Going after a truly diabolical pace, rhythm & timing album, I now cued up Jazzpaña II [Gerardo Nuñez & Chano Dominguez, ACT, 9284-2], a fiery hybrid of Flamenco and Jazz juxtaposing such unlikely artists as Fareed Haque on Blues/Jazz guitar against Nuñez on Flamenco guitar; Jorde Pardo, Michael Brecker and Perico Sambeat on saxophones versus Renaud Garcia-Fons on double-bass; Chano Dominguez on Jazz piano versus Tino Di Geraldo on percussion and drums and Carles Benavent on electric bass.

Taming some of the leading edge transients on the guitars and saxes, the minor prettifying effect of Shigaraki/Essence nonetheless stayed true to all the shifty syncopation mayhem. While some choice bits of Benavent's popping e-bass were MIA by not jumping out at me, the thumpy upper bass quality covered up for the lack of forceful descent into the mid-30 band. Pumping up the volume on "Para Chick" for some scorching Latin Jazz, some of the "dirty" sax screams, the sheer weight of Chano Dominguez' fingers hammering away at the keys, the rebellious spirit of Benavent's bass solo all trailed in intensity what I'm used to, naturally. But more importantly, this quantitative downsizing didn't chip away at the essential quality of bopping along with the tune.

Weighing the compromises in air, dynamics, impact and scale against the zippiness of slightly forward upper midranges disguising as fake speed elsewhere; against the irritating ringing endemic to many prized tweeters that eventually fry your nerves; against the dry sterility of many solid-state amps that go about making music as sewing machines doggedly pursuing their stitches (with precision but zero juice)... I very quickly concluded that all these relative compromises were of a subtractive nature. What was missing in low-level nuances and frequency extreme impressiveness wasn't as essential as what was emphasized. Tone. Beat loyalty. Image density. Flow, not pushiness. An emphasis on the whole, not the parts.

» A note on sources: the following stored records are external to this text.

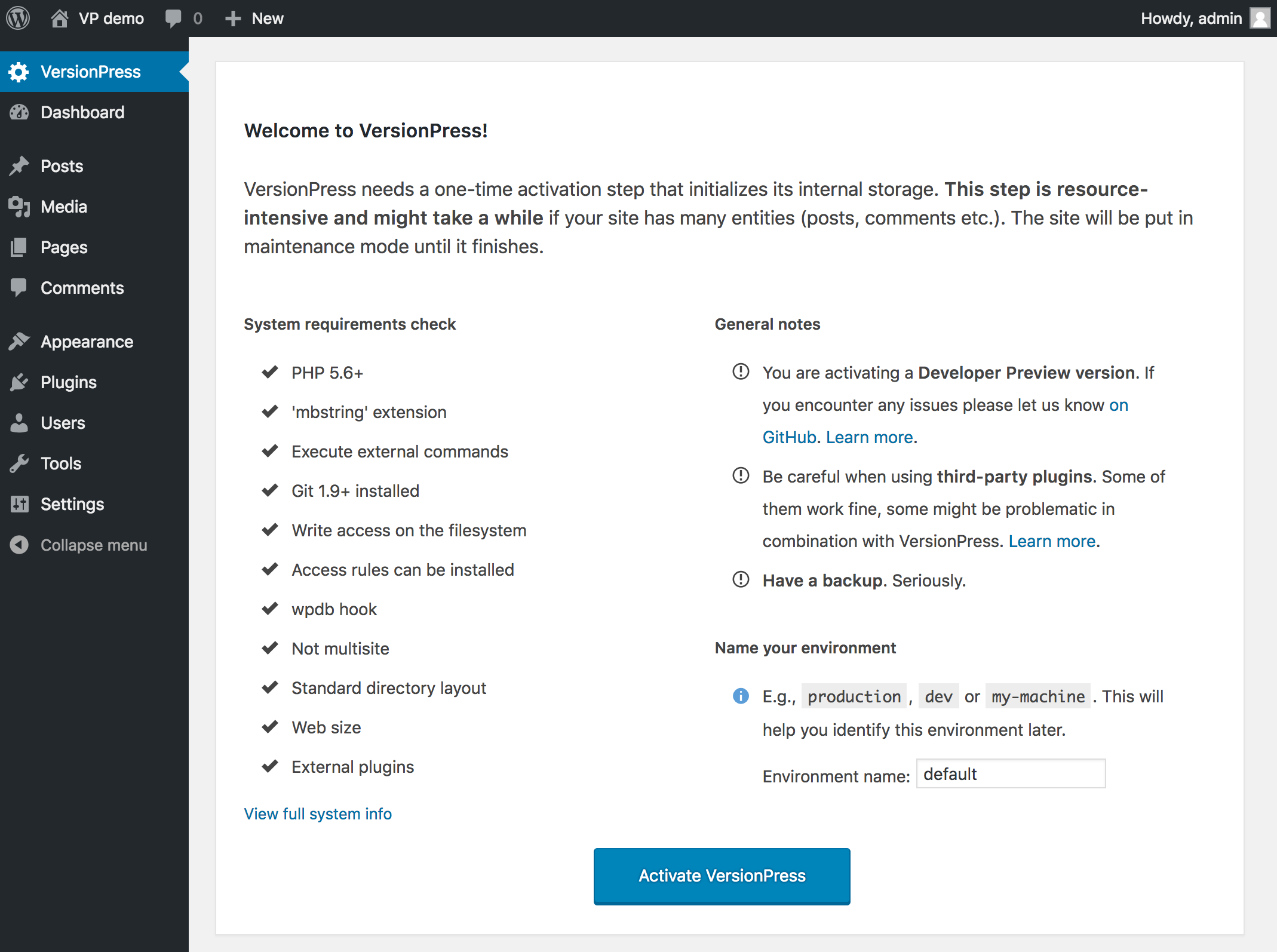Click the Tools wrench icon
Image resolution: width=1277 pixels, height=952 pixels.
coord(19,463)
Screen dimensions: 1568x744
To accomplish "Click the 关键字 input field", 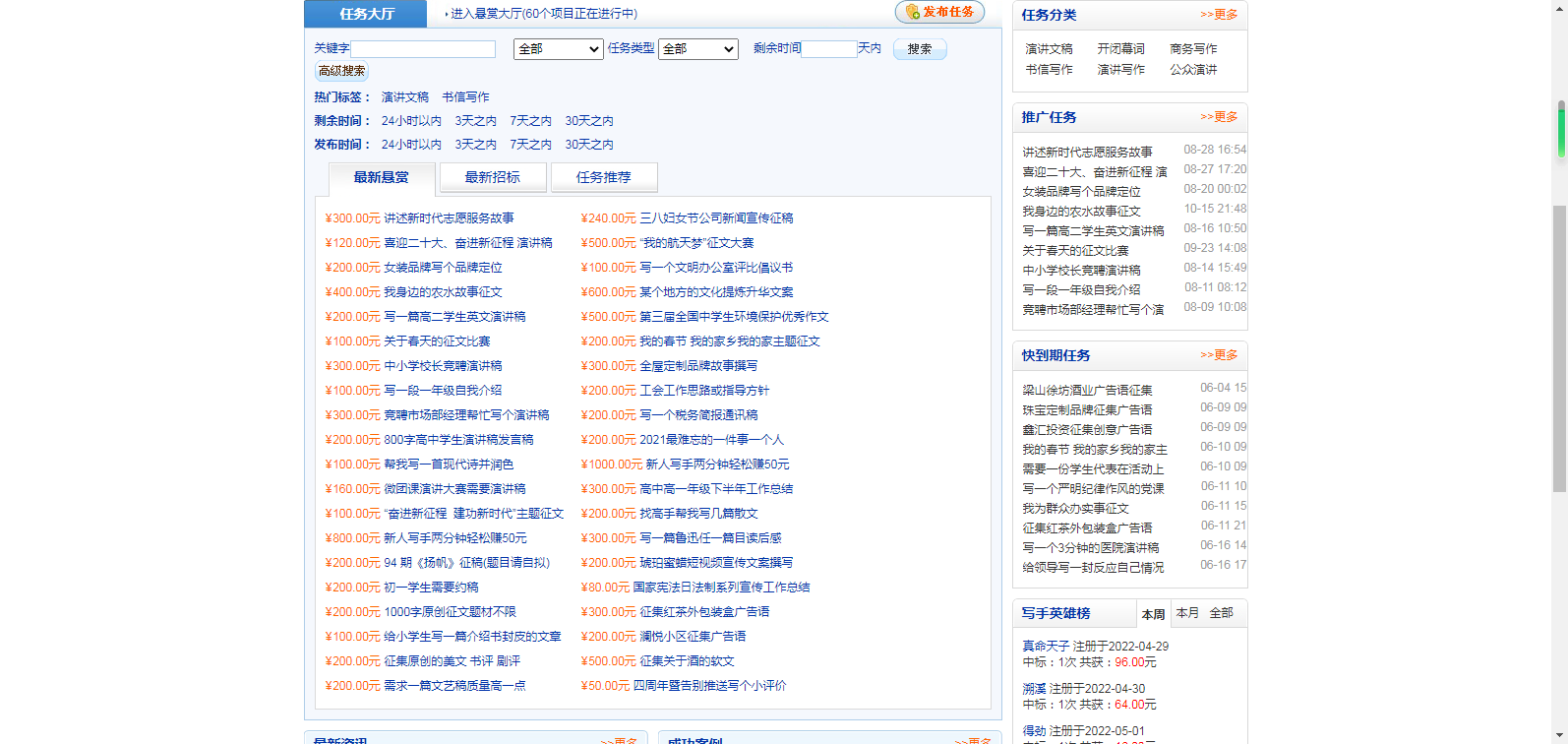I will coord(424,49).
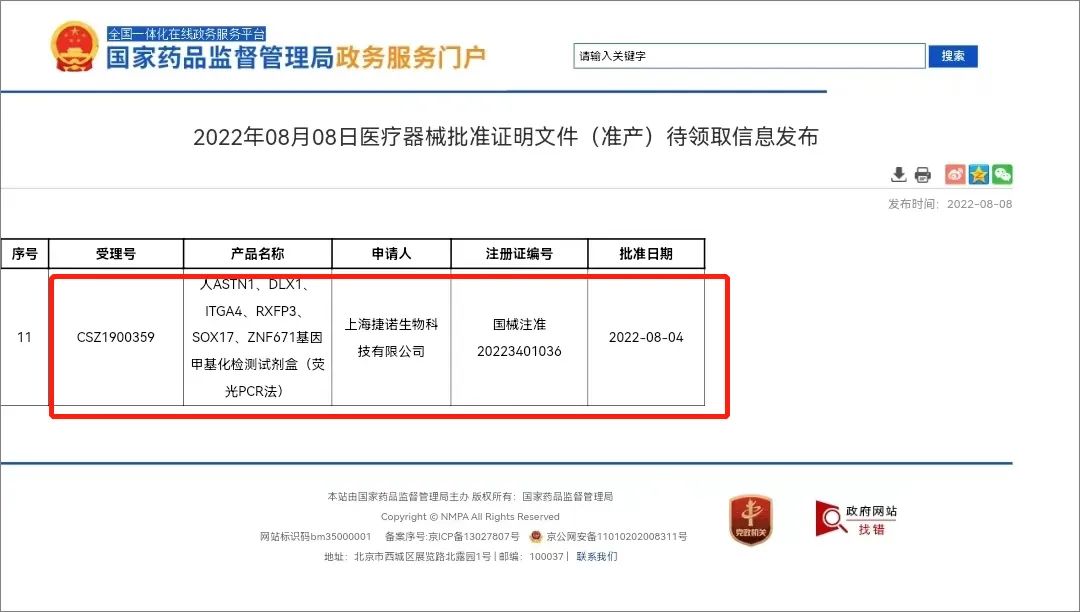
Task: Open the red 党政机关 badge icon
Action: pos(750,520)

It's a mean trick to marry this casual relaxed quality with the kind of tactile colors that retain a sense of communicative propulsion. It's not a relentless, hyped, athletically exciting but perhaps over-stimulated drive in the dynamic arena. Rather, this system's sense of drive comes from the tonal domain and solid -- but not ingratiating -- time keeping. On material that lacks the latter dimensions because it's down-tempo, laid back and moodily adrift, the thickness of tone caresses vocals, bowed strings, piano and harmonically rich wood winds like clarinet and bassoon.

The ideal Shigaraki/Essence system listener? He or she will: Avoid orchestral complexity - it overloads what's going on in the mids and highs while the little woofers are jumping out of their skins; won't be into power funk or anything similarly reliant on deep bass hammered out at elevated levels; will hate, despise, dread and refuse to sacrifice valuable living space to Hi-fi monstrosities stealing real estate, sucking wall power and acting as space heaters; and will insist that speakers are like bookshelves - they go up against the wall. And while Essence does, in fact, prefer a modicum of space to none, she's a heckuva lot less fussy about it than most audiophile speakers with an endless pedigree (ever noticed how mutts are smarter, healthier, better tempered and longer lived than the high-strung purebreds?).

Like a mutt, Shigaraki's looks aren't the stuff of exhibition competitions where proud owners have professional dog walkers parade their prissies in hopes of colored ribbons and sire fees. For every reason that Shigaraki won't appeal to die-hard dog-walking audiophiles (who will crop tails and trim whiskers to conform to the arbitrary, man-made breed standards), it will appeal to those who rescue a dog from the shelter to get the best, happiest, most thankful animal they ever had. Audiophiles ruined from ownership of pure breeds will likely walk right past this system. However, music lovers looking for character, not flawless exteriors, will stop and take note. And, at $9,000 with cables, this system isn't exactly a rescue pet - similes and colorful stand-ins will, I'm afraid, only take us so far. How should the old value question get answered? Is a flee bath in order?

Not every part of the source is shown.